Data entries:
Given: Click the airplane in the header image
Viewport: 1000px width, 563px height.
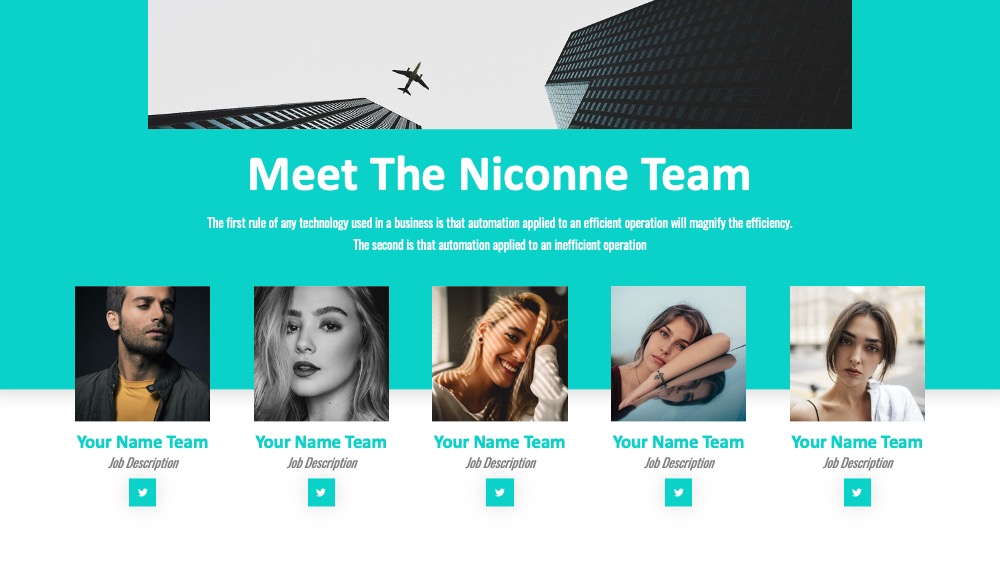Looking at the screenshot, I should [411, 78].
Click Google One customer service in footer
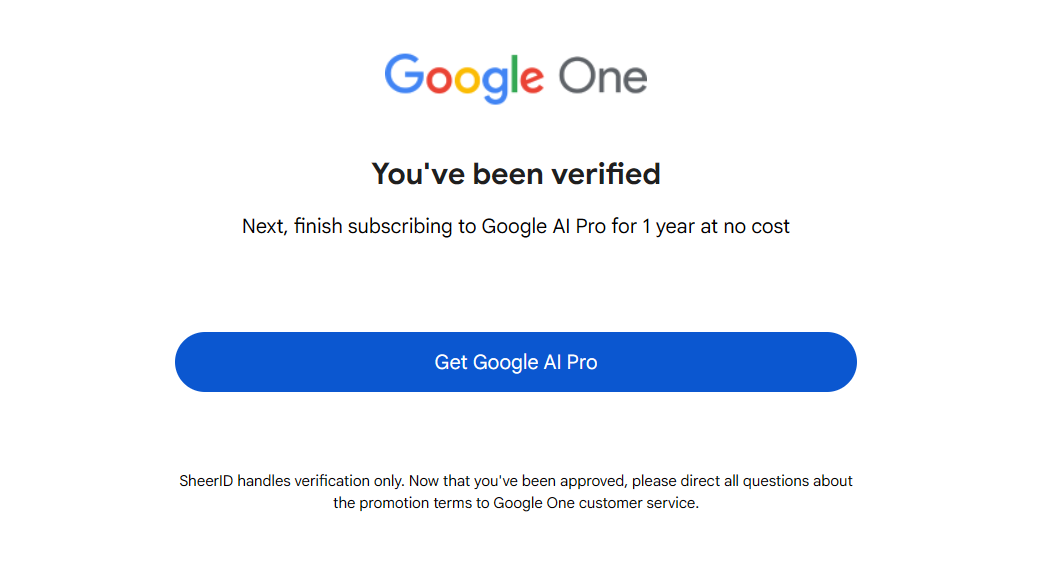The height and width of the screenshot is (586, 1060). click(596, 503)
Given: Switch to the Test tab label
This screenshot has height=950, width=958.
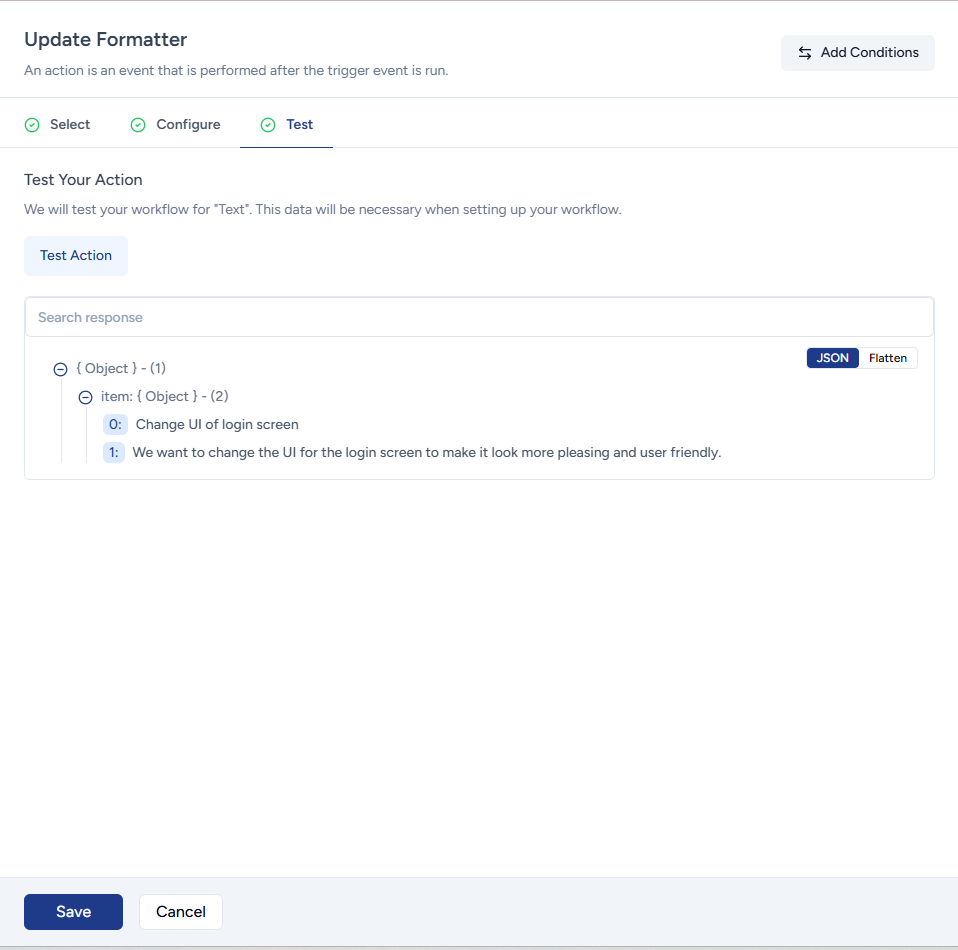Looking at the screenshot, I should [299, 125].

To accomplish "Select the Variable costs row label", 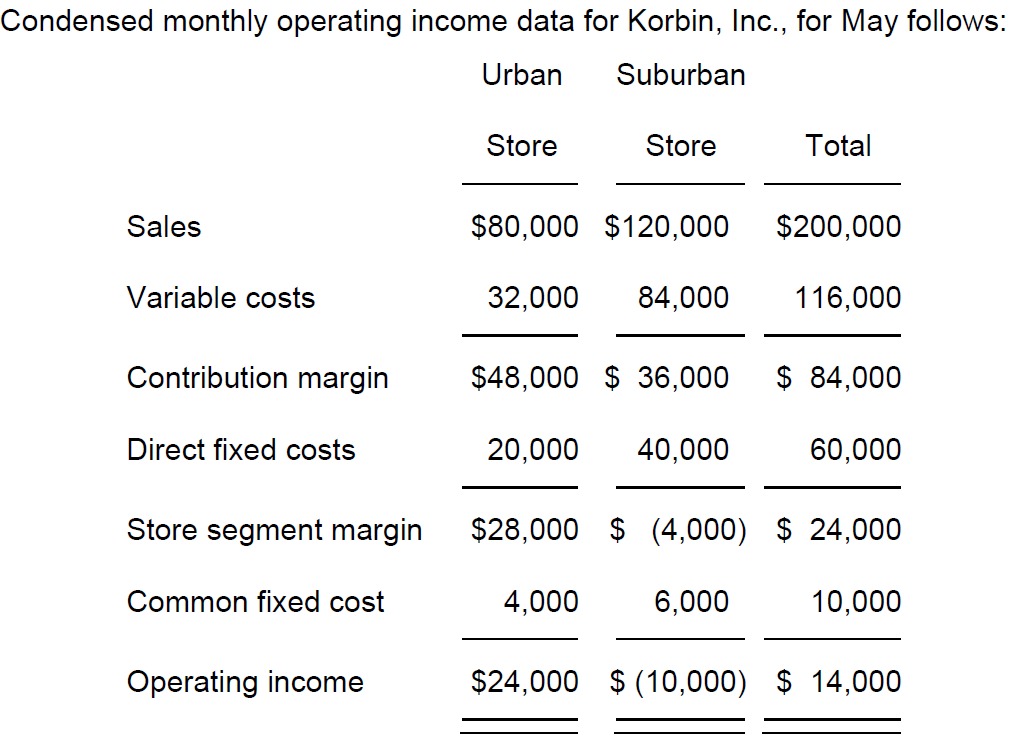I will (x=221, y=298).
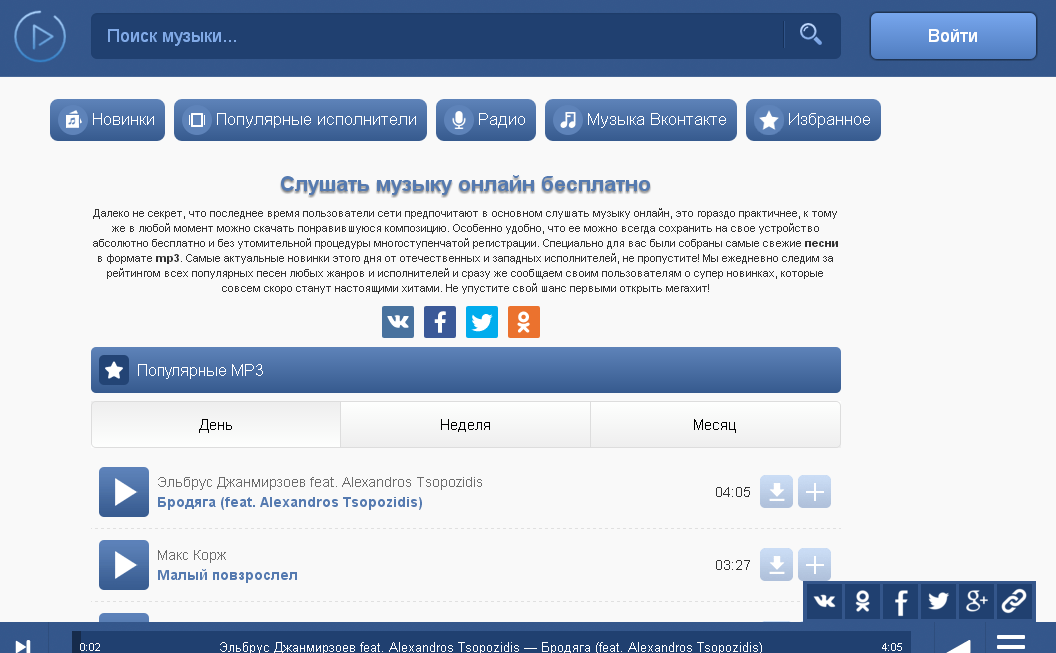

THE REQUEST:
Repeat the listing lines from the line containing "Click Google One customer service in footer" through the line containing "Looking at the screenshot, I should [299, 125].", including both of those lines. Leave the pictures out of your answer.

FINAL RESULT:
Click Google One customer service in footer
The height and width of the screenshot is (586, 1060). click(596, 503)
Given: Switch to the Test tab label
This screenshot has height=950, width=958.
Looking at the screenshot, I should [299, 125].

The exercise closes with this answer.